Eerst een paar quizvragen:
- Van welke index is de totale marktkapitalisatie groter? Van de AEX of de Italiaanse FTSE MIB?
- Welk land scoort beter op de ranglijst van economische vrijheid? Italië of Oeganda?
- Welk land heeft een betere concurrentiepositie? Italië of Tunesië?
- Welk land heeft een hogere kredietwaardigheid? Slovenië of Italië?
De antwoorden vindt u onderaan deze column, maar zijn op basis van de titel wellicht wel voorspelbaar. Italië is het land waarop beleggers en de media momenteel hun pijlen richten. De rente op Italiaanse staatsobligaties, die afgelopen tijd massaal zijn opgekocht door de ECB, noteert op een niveau dat op lange termijn onhoudbaar is.

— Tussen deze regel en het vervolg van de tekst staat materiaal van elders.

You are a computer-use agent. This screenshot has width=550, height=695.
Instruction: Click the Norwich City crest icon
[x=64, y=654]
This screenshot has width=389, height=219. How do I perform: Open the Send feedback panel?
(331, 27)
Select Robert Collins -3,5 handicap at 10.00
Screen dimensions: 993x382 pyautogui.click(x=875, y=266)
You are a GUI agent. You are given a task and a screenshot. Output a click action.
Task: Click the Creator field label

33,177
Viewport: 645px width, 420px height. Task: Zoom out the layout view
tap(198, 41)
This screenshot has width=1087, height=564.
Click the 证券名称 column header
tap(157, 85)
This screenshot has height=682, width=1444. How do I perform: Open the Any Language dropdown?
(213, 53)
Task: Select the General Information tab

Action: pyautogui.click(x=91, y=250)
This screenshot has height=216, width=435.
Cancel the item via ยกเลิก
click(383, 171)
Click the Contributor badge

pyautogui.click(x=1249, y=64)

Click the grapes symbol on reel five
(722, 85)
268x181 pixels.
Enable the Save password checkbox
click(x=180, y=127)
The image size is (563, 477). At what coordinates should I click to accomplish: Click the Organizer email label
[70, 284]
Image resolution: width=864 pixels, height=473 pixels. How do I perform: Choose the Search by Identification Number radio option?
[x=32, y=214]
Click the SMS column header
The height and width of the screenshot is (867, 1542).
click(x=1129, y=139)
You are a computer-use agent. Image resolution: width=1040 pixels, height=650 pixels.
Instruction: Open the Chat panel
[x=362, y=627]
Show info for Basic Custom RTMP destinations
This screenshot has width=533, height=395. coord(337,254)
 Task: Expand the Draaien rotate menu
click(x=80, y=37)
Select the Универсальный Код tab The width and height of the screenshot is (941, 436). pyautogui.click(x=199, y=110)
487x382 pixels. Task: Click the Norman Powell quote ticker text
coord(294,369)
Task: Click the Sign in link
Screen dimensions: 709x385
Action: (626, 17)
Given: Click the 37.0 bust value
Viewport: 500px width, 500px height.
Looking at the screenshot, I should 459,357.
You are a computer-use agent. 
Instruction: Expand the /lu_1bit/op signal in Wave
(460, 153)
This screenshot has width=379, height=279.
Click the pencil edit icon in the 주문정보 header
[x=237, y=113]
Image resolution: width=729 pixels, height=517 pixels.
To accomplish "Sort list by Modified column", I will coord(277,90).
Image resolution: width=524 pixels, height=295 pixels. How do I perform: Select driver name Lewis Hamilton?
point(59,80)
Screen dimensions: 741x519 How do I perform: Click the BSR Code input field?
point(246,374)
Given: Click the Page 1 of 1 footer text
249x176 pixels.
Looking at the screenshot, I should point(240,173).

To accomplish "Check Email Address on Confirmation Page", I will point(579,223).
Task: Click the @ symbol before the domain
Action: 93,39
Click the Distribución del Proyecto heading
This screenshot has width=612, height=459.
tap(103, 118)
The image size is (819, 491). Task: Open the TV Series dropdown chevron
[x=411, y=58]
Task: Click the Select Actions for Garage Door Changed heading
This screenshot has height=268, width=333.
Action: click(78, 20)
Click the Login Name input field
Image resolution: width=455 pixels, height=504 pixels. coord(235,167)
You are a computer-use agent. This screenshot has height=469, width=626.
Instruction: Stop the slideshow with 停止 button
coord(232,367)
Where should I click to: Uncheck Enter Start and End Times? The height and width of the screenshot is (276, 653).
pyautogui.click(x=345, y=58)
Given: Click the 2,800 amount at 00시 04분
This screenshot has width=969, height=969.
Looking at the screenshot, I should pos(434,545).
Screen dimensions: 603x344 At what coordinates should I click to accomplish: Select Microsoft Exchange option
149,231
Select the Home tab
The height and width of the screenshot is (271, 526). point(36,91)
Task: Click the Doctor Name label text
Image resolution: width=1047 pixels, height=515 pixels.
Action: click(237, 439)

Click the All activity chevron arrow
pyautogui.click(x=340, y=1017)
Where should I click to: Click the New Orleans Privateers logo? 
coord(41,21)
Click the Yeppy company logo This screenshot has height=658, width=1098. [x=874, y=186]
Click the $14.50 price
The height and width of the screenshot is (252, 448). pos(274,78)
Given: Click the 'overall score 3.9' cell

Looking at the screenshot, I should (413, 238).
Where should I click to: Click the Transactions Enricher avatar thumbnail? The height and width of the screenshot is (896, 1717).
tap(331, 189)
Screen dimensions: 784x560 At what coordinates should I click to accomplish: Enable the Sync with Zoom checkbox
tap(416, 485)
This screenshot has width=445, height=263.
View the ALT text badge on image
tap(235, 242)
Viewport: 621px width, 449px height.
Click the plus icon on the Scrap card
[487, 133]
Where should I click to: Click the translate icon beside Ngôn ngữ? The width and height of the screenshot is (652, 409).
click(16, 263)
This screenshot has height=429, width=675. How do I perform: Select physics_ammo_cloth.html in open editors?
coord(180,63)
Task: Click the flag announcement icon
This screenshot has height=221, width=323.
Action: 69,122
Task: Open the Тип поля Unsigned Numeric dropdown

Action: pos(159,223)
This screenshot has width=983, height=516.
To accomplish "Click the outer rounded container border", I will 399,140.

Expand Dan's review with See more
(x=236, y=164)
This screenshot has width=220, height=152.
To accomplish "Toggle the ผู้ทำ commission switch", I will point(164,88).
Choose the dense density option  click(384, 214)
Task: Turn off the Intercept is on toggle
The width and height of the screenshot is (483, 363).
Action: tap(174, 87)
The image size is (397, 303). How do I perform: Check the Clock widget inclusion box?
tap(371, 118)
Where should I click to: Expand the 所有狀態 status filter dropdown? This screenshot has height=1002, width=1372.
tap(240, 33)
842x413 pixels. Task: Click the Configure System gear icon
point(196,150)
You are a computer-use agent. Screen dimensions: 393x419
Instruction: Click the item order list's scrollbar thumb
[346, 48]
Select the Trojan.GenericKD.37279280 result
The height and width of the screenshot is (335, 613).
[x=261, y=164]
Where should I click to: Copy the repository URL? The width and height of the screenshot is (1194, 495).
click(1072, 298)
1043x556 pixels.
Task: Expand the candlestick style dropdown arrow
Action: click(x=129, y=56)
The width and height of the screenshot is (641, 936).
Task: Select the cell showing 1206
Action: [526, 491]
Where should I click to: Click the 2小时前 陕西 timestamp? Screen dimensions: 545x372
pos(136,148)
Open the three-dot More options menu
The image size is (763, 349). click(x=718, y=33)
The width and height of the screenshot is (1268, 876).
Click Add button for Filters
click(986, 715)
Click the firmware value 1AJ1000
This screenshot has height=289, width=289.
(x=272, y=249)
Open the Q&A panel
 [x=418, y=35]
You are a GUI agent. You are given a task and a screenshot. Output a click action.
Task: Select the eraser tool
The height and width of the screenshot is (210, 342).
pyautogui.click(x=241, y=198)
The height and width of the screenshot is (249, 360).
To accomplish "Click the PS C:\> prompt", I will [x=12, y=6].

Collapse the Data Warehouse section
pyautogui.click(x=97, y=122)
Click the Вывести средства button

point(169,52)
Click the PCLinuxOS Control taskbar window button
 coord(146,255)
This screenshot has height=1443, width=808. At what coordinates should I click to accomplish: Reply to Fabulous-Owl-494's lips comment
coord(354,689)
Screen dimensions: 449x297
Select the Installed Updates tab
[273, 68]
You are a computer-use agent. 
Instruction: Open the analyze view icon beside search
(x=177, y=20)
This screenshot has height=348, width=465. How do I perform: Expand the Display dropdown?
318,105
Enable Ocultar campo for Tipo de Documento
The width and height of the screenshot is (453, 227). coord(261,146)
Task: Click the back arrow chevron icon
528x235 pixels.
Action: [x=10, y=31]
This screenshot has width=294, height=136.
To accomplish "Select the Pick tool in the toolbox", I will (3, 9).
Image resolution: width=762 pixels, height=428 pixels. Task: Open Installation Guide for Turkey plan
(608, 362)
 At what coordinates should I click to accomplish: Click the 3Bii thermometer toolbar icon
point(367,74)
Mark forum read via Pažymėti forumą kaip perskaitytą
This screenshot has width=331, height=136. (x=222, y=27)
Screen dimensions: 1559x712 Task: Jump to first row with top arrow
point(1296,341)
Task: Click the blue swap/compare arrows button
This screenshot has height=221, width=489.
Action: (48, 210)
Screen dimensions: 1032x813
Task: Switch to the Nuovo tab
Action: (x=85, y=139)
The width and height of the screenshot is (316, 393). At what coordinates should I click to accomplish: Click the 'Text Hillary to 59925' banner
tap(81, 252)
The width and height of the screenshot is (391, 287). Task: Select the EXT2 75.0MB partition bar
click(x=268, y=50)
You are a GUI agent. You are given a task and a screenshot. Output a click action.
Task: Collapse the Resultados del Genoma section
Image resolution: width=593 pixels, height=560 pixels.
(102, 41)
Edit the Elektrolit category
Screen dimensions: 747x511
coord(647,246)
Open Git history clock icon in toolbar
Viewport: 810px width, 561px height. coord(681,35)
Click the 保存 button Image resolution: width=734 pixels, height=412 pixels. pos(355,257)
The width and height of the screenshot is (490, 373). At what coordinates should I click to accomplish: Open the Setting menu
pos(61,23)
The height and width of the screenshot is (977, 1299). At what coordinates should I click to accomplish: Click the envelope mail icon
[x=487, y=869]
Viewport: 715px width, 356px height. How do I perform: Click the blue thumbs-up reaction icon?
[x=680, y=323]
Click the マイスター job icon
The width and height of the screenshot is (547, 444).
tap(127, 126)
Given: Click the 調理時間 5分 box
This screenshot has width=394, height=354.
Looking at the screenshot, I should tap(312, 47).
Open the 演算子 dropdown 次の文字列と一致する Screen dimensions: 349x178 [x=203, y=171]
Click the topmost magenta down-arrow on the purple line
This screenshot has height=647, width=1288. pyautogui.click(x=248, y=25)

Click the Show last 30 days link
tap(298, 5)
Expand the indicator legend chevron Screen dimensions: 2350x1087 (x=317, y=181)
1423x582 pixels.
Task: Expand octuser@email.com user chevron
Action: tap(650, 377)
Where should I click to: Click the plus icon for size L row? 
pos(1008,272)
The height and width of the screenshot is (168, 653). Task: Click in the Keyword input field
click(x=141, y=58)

Nu wordt die term ‘onhoudbaar’ wel erg makkelijk gebruikt en deze verdient dus een kleine onderbouwing. De komende twee jaar dient Italië voor ruim 400 miljard euro aan schulden te herfinancieren, bovenop een begrotingstekort van circa 60 miljard euro in 2012.
3400 euro per Italiaan
Doet het dat tegen de huidige rente van circa 7%, dan bedragen de renteverplichtingen over dit deel alleen al meer dan 30 miljard per jaar. Inclusief de lopende renteverplichtingen van meer dan 50 miljard per jaar kijken de Italianen dan tegen een rentelast van bijna 6% van het BBP aan, oftewel 3400 euro per werkende Italiaan per jaar. Zelfs als de rente niet verder stijgt en het land fors bezuinigt, zullen deze lasten ieder jaar toenemen.
Het probleem wordt alleen maar groter als ook gekeken wordt naar de ‘off balance sheet liabilities’, voornamelijk bestaande uit pensioenverplichtingen. Die bedragen voor Italië in totaal meer dan 5.000 miljard euro, een bedrag dat overigens relatief en absoluut meevalt ten opzichte van de pensioenverplichtingen van onder andere de VS, Frankrijk en Duitsland.
Welk land nou precies de grootste problemen heeft op de lange termijn, is een complexe discussie. De markt bepaalt momenteel welk land de grootste problemen heeft en krijgt. Als de markt vindt dat Italië praktisch failliet is, dan kan geen Italiaanse politicus daar wat aan doen.
Domino
Als Italië eenmaal valt, dan zijn Spanje, België en Frankrijk de volgende dominostenen. Dat komt wel erg dicht in de buurt. Toch merk ik op dat veel beleggers en gemiddelde Nederlanders vrij stoïcijns reageren op de recente gebeurtenissen in Europa. De impact van het potentiële uiteenvallen van de eurozone wordt duidelijk onderschat.
Ook wordt er nauwelijks ingespeeld op de kansen die de voortwoekerende eurocrisis biedt. Ik noem een paar willekeurige:
- Credit-default-swap (CDS) op Italië of Frankrijk. Helaas zijn die verzekeringen duur en niet erg eenvoudig aan te schaffen, maar op percentages van minder dan 6% (5 jaar) wel interessant. Een Griekse CDS doet nu 60%; het tienvoudige.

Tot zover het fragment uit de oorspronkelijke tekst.